The stress, the worry and tension. Every waking moment has come to this finding a way to better take care of myself going back to the list from a previous post listing created, taking the time for self, improving self, loving self, to be kind on self and others around me. A recent reminder to slow down in my time of difficult challenges was quite an incredible moment worth talking about. A man with his kids playing his accordion in the parking lot at Kohl’s. His music touched me in such a way to reach out to him. I handed him a ten dollar bill, it wasn’t much yet knowing he could at least use it. A woman pulled into a spot not far from me. She got out of her car with some cash, walked up to give to him. It was this very moment the Lord was working through us in an awe inspiring way.
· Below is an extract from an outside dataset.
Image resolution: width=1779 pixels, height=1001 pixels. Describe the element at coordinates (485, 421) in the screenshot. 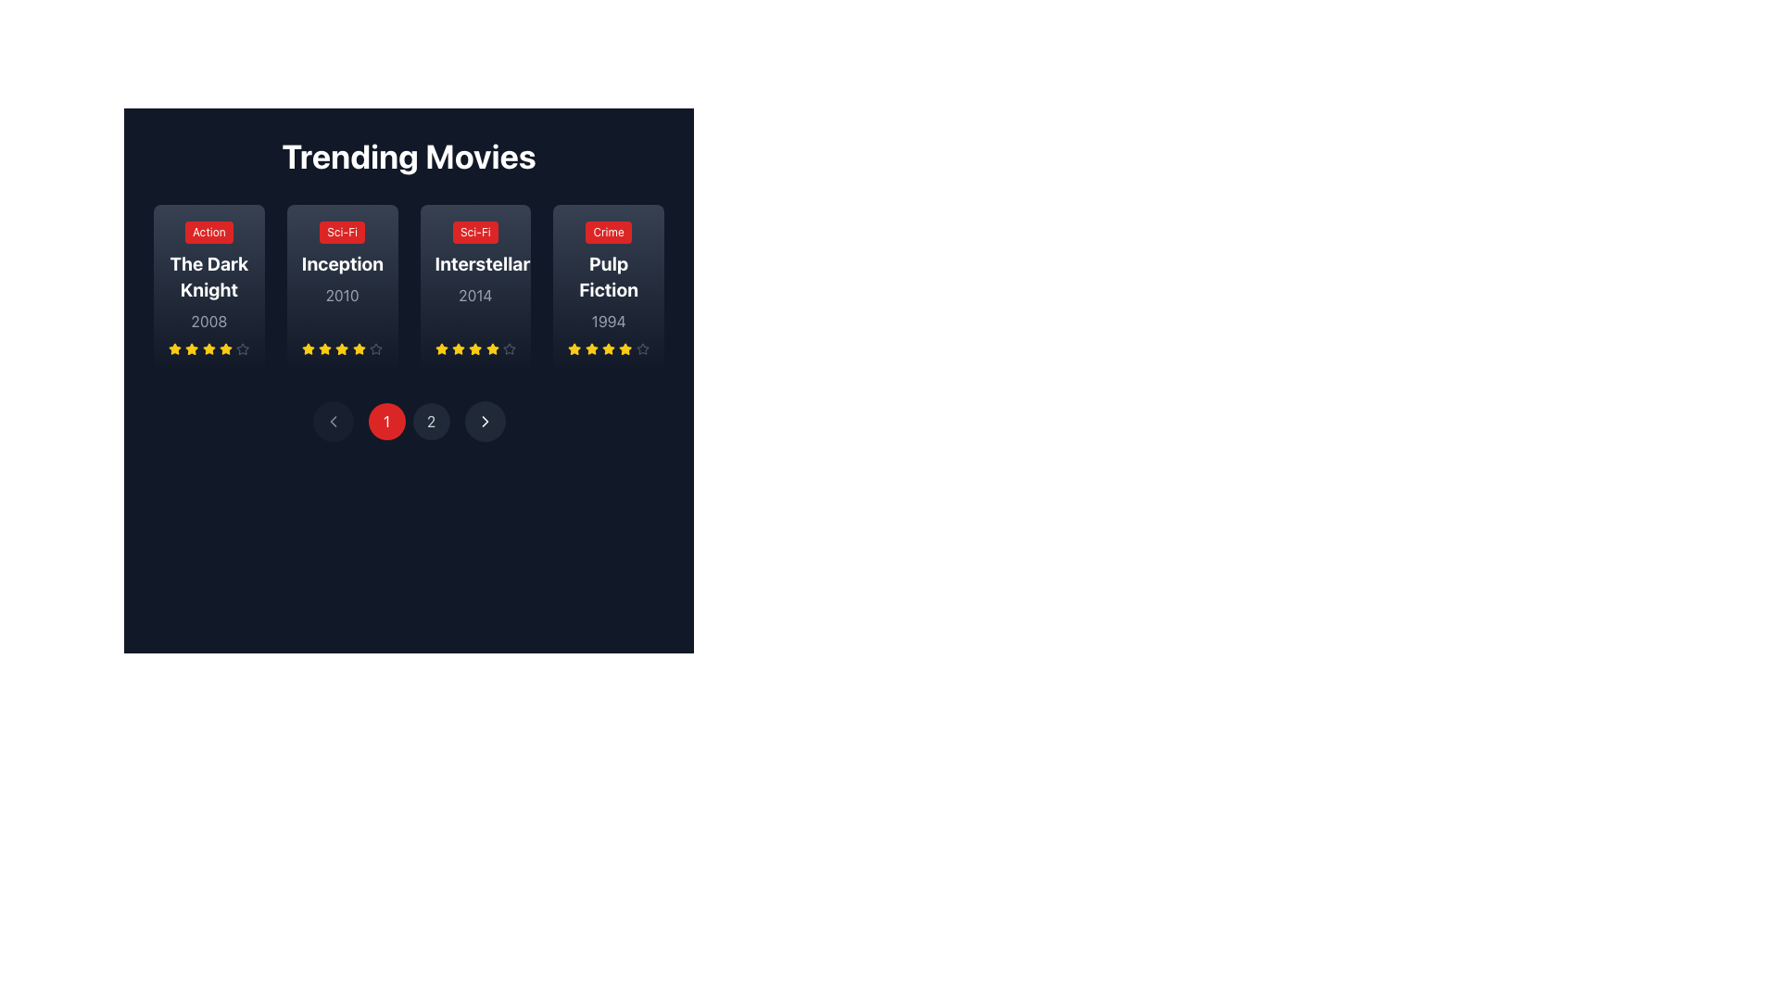

I see `the circular button with a dark gray background and a white right-facing chevron icon` at that location.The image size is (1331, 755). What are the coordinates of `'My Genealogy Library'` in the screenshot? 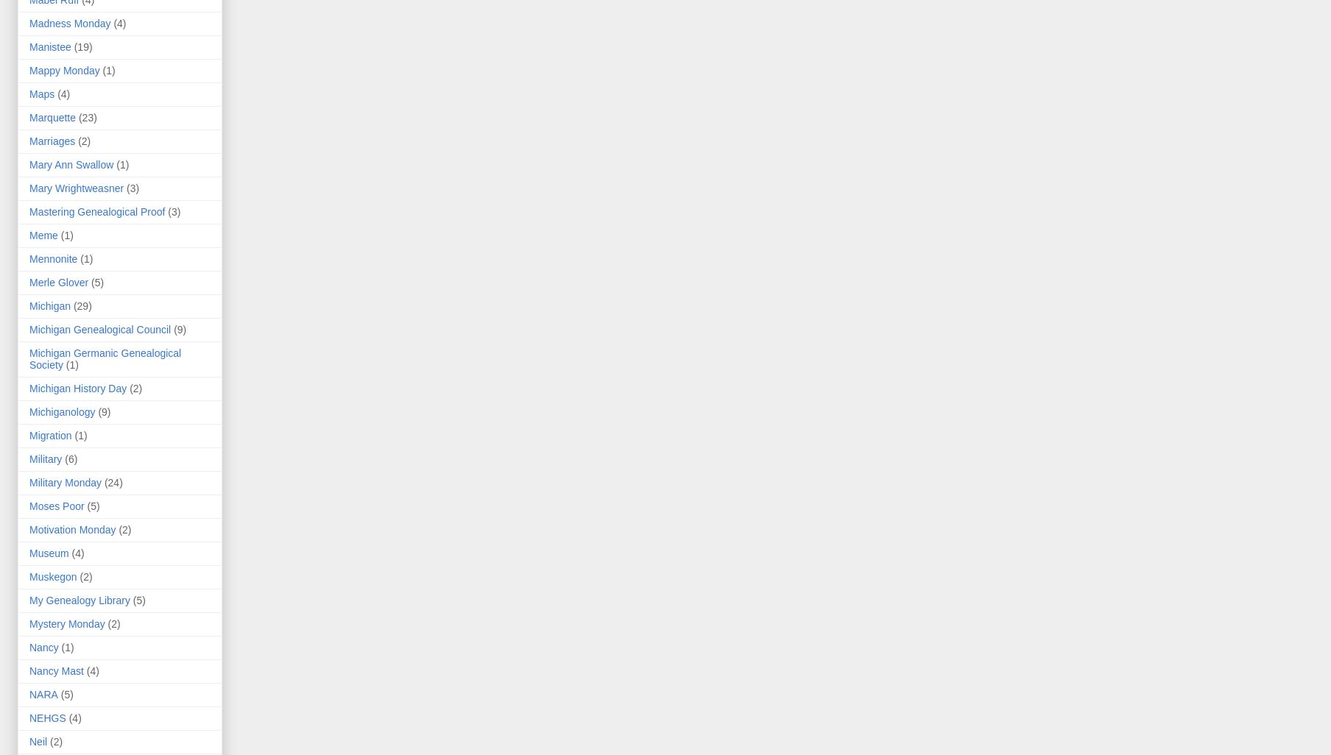 It's located at (29, 599).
Not only did it fill my heart it grounded me coming back into the present. Lately, life has pulled me into completely different directions and it has caused my anxiety to sky rocket to almost panic. Once I work through it and with medication the depression kicks in to where I’m literally sobbing. “I want to give up”, telling myself. “You’ve got this Shellie, you can do this girl.” It isn’t easy to say the least. It was this moment though I’ll remember and how it made me feel, at peace.
When at times though I go to the very first person, he’s my best friend, my cheerleader, encouragement, support, motivation and undying love, a love I’ve never even experienced, only of my parents conditional love whom I miss so very much. Loss and grief isn’t something you get over, it may eventually ease up in time or simply to continue to live with. There are times every now and then when I mourn the loss. This is when I begin to talk to God and just pray. I’ll sit in the loneliness pull out my poetry note book and begin to write. It brings such peace and content to my soul. These days I’m finding a way to get back to what was my first love and that is merely my writing, the revisions of the books from the series.
In this blog I’m linking back to two separate blogs written quite some time ago. The story behind the book series The Journey Collection and tips on self care, self compassion.
What we experience in life, the difficulties of every day living, struggles, challenges we’re faced with. They lead us on a journey. The world is wide a crazy ride, in the end we find our meaningful purpose.
I don’t have the answers I simply follow my heart and remain to keep the faith alive in me when times get too tough to bare. I know who to go to in those times, though they are just a handful and honestly I like it that way.